Nichée au cœur de la Bourgogne, Santenay est une petite commune réputée pour ses vignobles prestigieux et ses paysages enchanteurs. Ses coteaux verdoyants, parsemés de vignes soigneusement entretenues, témoignent d’un savoir-faire viticole ancestral. Les rues du village, bordées de maisons traditionnelles, invitent les visiteurs à une promenade à la fois paisible et pittoresque.
Fleuron de la Côte de Beaune, Santenay fait naturellement partie des fameux « Climats des vignobles de Bourgogne », inscrits depuis 2015 au patrimoine mondial de l’UNESCO : une reconnaissance bien méritée pour le caractère unique de ce terroir, ces petites parcelles de vignes précisément délimitées qui souligne l’articulation harmonieuse entre le patrimoine naturel et bâti, le subtil équilibre entre l’homme et son environnement. Bref, tout ce qui confère une Valeur Universelle Exceptionnelle à ce paysage mondialement reconnu, encadré et naturellement protégé par une Aire de Valorisation du Patrimoine devenue Site Patrimonial Remarquable (SPR).
C’est dans ce cadre idyllique que se situe la parcelle AA70, dans le centre historique du village et à proximité immédiate d’un immeuble remarquable - dont la construction remonte pour partie au XVIe siècle -, et de son parc.
En 2022, l’ensemble formé par les parcelles AA65, AA70 et AA71 sont acquises par un jeune couple. La parcelle AA70, qui s’étend en pente douce jusqu’à la Grande Rue, soit au cœur même du village, est alors agrémentée d’un bassin et plantée en arbres, bosquets et pelouses pour la plus grande joie des promeneurs qui, s’attardant devant la grille, profitent alors de ce paysage bucolique. Son positionnement, dans le prolongement du parc voisin, contribue également au maintien de la biodiversité locale où milans, chouettes, chauves-souris et autres huppes fasciées s’épanouissent en toute liberté.

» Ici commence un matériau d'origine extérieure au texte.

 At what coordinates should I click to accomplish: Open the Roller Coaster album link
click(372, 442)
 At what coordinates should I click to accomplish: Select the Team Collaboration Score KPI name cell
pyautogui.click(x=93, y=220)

Naturellement, la parcelle AA70 est intégrée dans le périmètre de la zone SPR (Site Patrimonial Remarquable) et bénéficie donc de sa protection.
Et pourtant….
Ignorant les réglementations applicables et les obligations en découlant, les nouveaux acquéreurs prennent l’initiative de transformer radicalement la parcelle AA70 : arrachage des pelouses et des arbres, suppression de l’allée centrale menant jusqu’au portail de la Grande Rue, apport de terre conséquent, création d’une piscine surélevée... En peu de temps, le vaste jardin harmonieusement dessiné, cet espace de respiration au cœur même du village, prend une tout autre physionomie. Adieu pelouses et art de vivre, bonjour piquets et pieds de vignes. Les arbres à l’arrière de la maison sont, de même et sans autorisation, intégralement abattus afin de laisser place à d’autres ambitions, moins végétales…

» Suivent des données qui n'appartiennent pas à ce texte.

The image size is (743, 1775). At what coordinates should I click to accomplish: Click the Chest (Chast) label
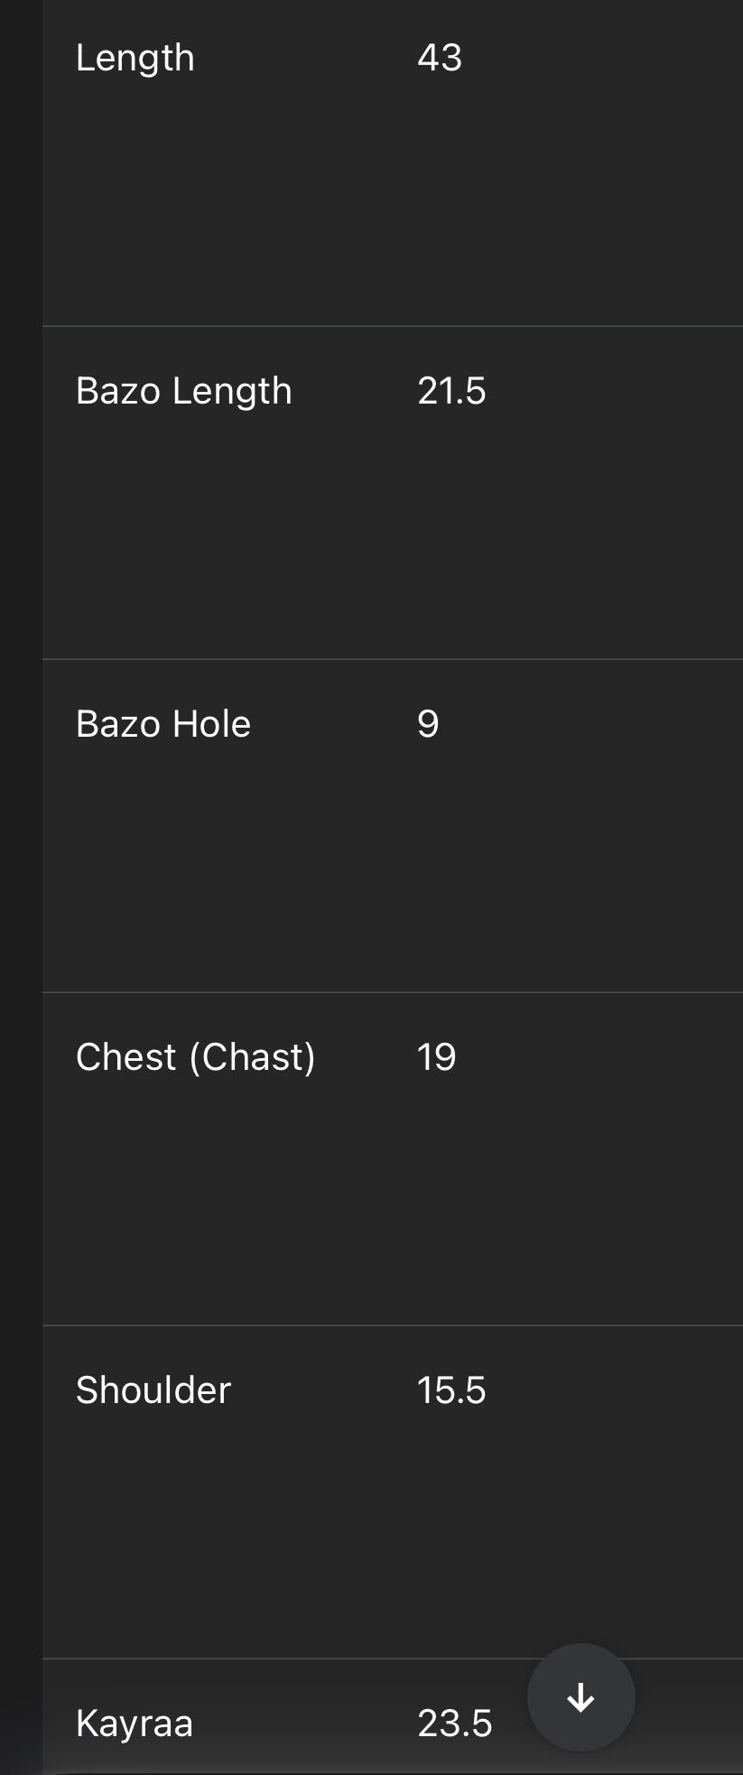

Ces interventions ont bien évidemment profondément altéré l’équilibre paysager de la zone considérée, l’articulation pourtant chère aux « Climats de Bourgogne » entre patrimoine naturel et bâti. Mais elles ont également altéré l’équilibre écologique du site. L’élimination de la végétation originelle, au profit de vignes traitées, à proximité immédiate des habitants et visiteurs, n’est pas sans susciter de légitimes inquiétudes. La pulvérisation de produits phytosanitaires en plein cœur du village, présente inévitablement un risque sanitaire tant pour les riverains que pour la faune exposés aux émanations et résidus chimiques. Et l’atteinte à la biodiversité locale liée à la suppression des habitats pour de nombreuses espèces apparait comme une autre conséquence dramatique de cette destruction. Sans oublier les interrogations qui subsistent quant aux conséquences d’un apport massif de terre, afin de permettre la construction en surplomb d’une piscine, sur la structure du sol et l’augmentation des risques de ruissellement.
Consciente de la gravité de la situation, l’Architecte des Bâtiments de France (ABF) a émis, le 3 octobre 2024, un avis rappelant que ces travaux n’étaient pas conformes au règlement du site patrimonial remarquable, qu’ils n’étaient pas régularisables et qu’il convenait donc de restituer le jardin dans son état antérieur (pelouses, plantations, etc…). Le courage et la détermination de l’ABF dans cette affaire méritent d’ailleurs d’être salués.